Théâtre de l’Union
Mardi 2/10 à 20h30
« Donc, je te parle comme à un être humain, parce que tu peux l’être si tu essaies de faire un petit effort. Si tu essaies vraiment. C’est pas si difficile que ça au final. C’est question de vouloir, arriver à taire ses caprices, empêcher ses démangeaisons épidermiques de s’exprimer. Tout ce qui est enfantin, quoi. »
Grigny, une famille issue de l’immigration, des HLM gris, la France de la fin des Trente Glorieuses, à une époque où Dieu ne pesait pas lourd.
Anton part pour les États-Unis, le pays de tous les départs...
La suite : 23 ans de réclusion, enfermé tour à tour par la CIA, le FBI, les services secrets français, otage dans le désert aux mains de groupes islamistes... Jouet de son époque, Anton ne sait rien, ne comprend rien, alors il parle, il s’invente, il s’excite, s’abime en disant le monde tel qu’il va et surtout tel qu’il ne va pas. Les mots de la folie deviennent peut-être alors ceux de la lucidité.
Quel parcours a conduit cet homme à cet endroit précis, aujourd’hui, isolé du monde ? Quelles vies, quelles rencontres, quels carrefours, quelles folies pour arriver à ces mots vociférés et à ce corps contraint ? Les cibles de sa colère se déplacent à mesure qu’Anton creuse les recoins de sa mémoire ou de sa folie ; ses geôliers, l’impérialisme, Dieu… Il règle ses comptes avec l’époque, avec les autres, avec lui-même.
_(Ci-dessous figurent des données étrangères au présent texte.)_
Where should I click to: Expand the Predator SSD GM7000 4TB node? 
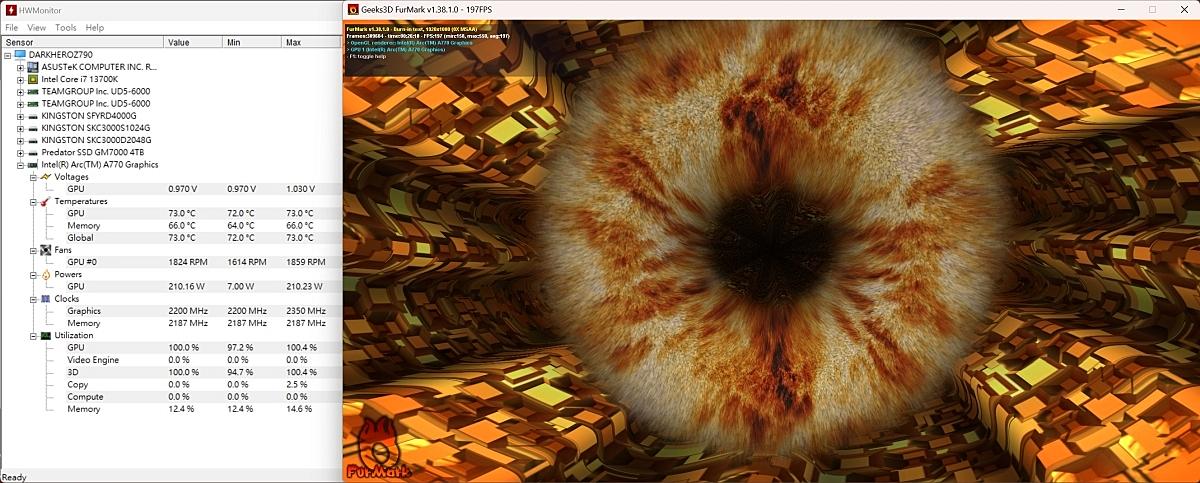pos(20,152)
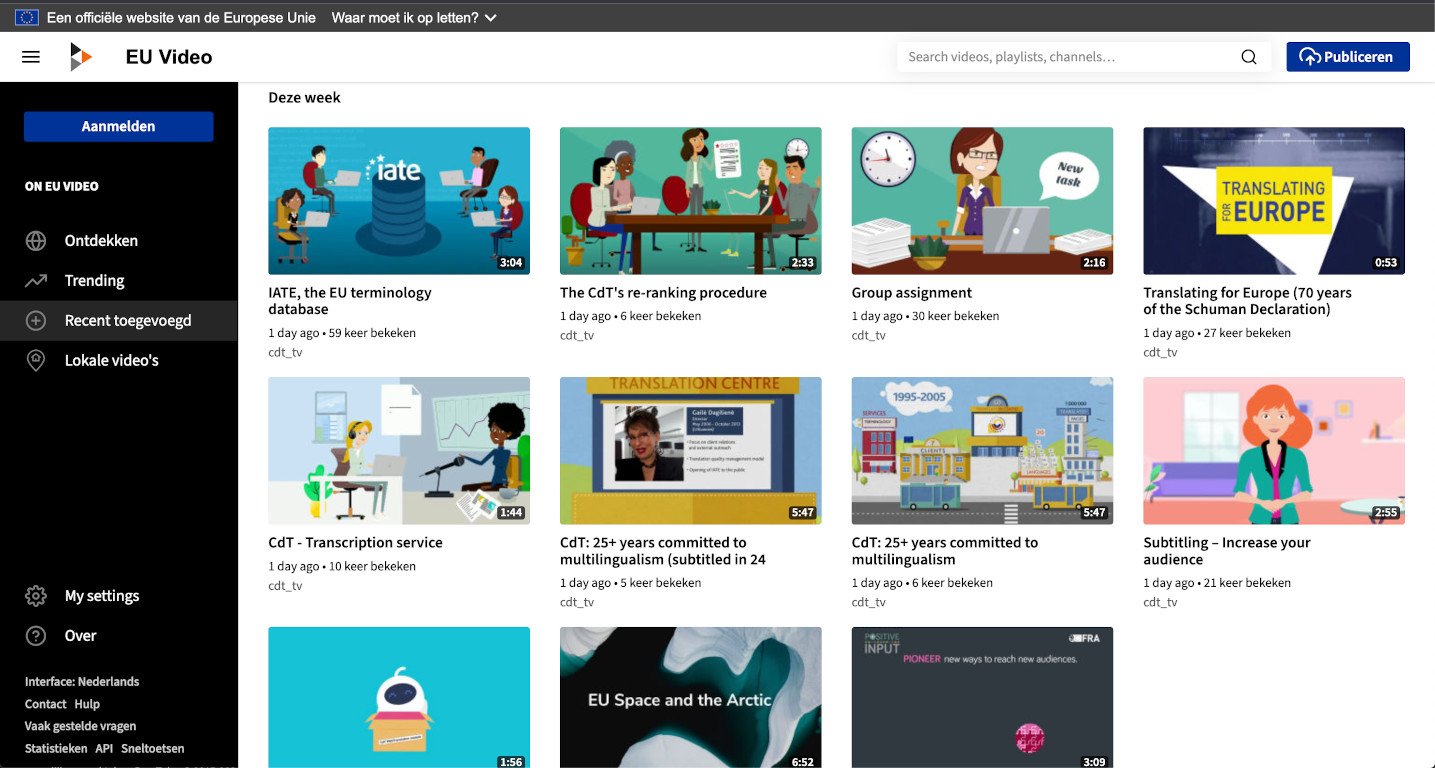Click the My settings gear icon

(x=36, y=596)
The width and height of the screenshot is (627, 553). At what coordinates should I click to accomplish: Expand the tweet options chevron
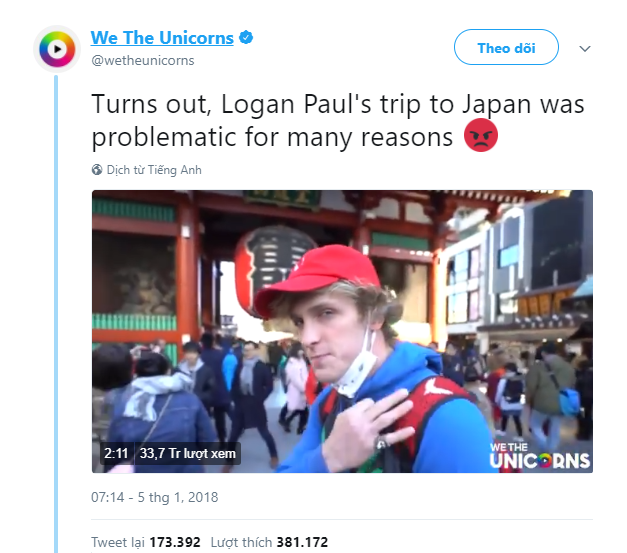point(585,49)
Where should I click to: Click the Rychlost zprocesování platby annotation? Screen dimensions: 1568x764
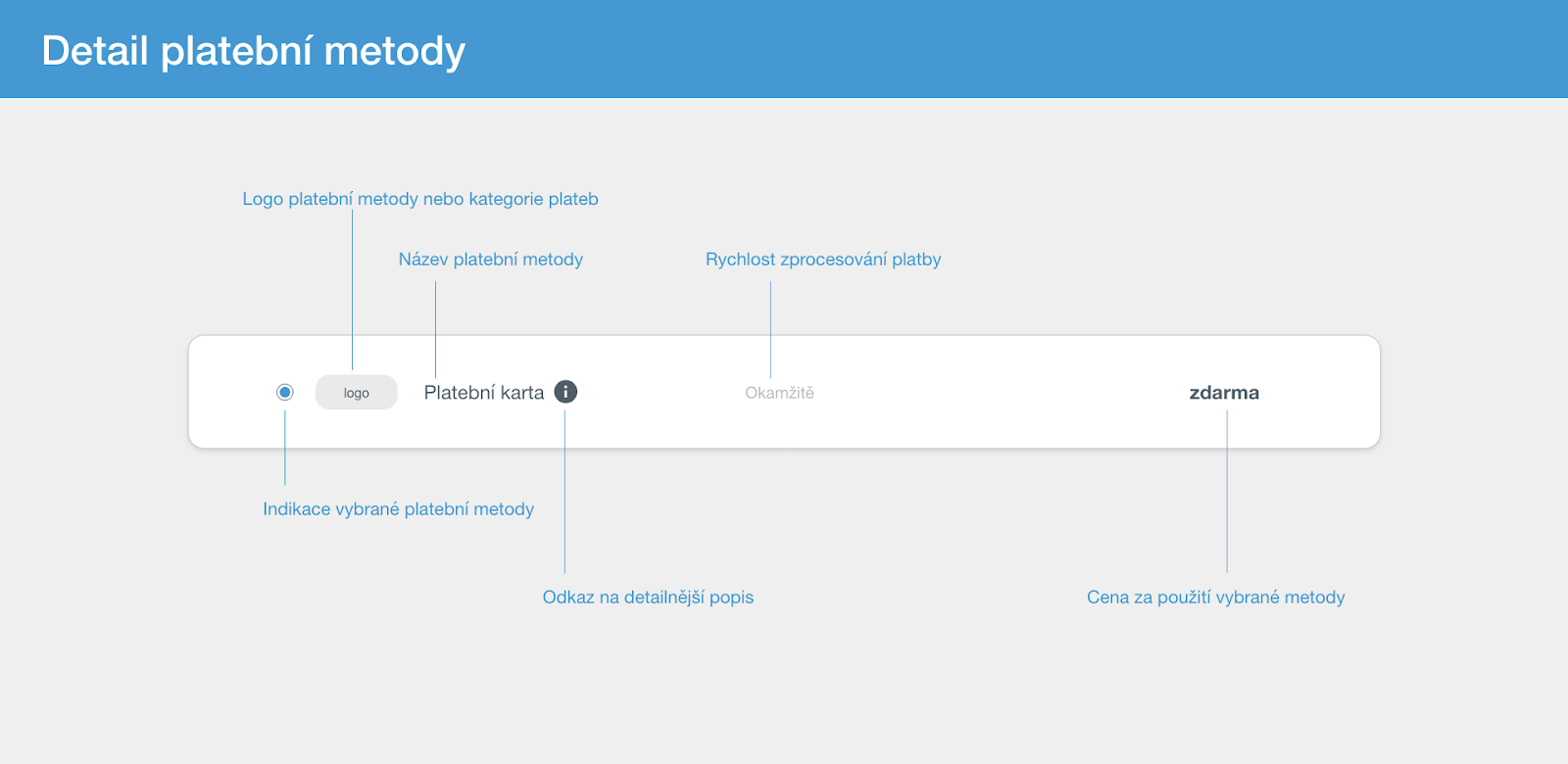click(823, 260)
Ne pas s’épargner, ne faire l’économie de rien, tout dire jusqu’à l’épuisement, voilà son credo ! Pour tous ceux qui n’ont pas entendu quand il parlait doucement et ceux qui ont nié son existence, il parle plus fort, il hurle et il provoque pour qu’on l’écoute enfin.
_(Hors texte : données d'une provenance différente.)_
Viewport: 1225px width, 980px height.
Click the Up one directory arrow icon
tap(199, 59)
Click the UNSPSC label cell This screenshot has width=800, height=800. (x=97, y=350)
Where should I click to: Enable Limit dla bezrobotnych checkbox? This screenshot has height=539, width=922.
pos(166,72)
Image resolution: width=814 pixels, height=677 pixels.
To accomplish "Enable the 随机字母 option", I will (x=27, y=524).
Lorsque Frédéric Fisbach a demandé à Dieudonné Niangouna d’écrire pour lui, ils sont tous les deux en colère, très en colère de la bêtise qui triomphe, du sentiment d’impuissance à agir ou de l’incapacité d’envisager une alternative crédible aux apories de nos sociétés contemporaines. Le monde allait dans le mur, déjà ? Encore, toujours ? Ils ont bu, râlé, insulté la terre entière, tout le monde en a eu pour son compte, à commencer par eux-mêmes. Quelques mois plus tard Dieudonné Niangouna offrait Et Dieu ne pesait pas lourd... à son compagnon de théâtre. À la fois metteur en scène et comédien, Frédéric Fisbach s’empare de ce texte et porte cette parole épique, baroque et drôle avec jubilation. Un théâtre à la vitalité urticante, déconnante et nécessaire.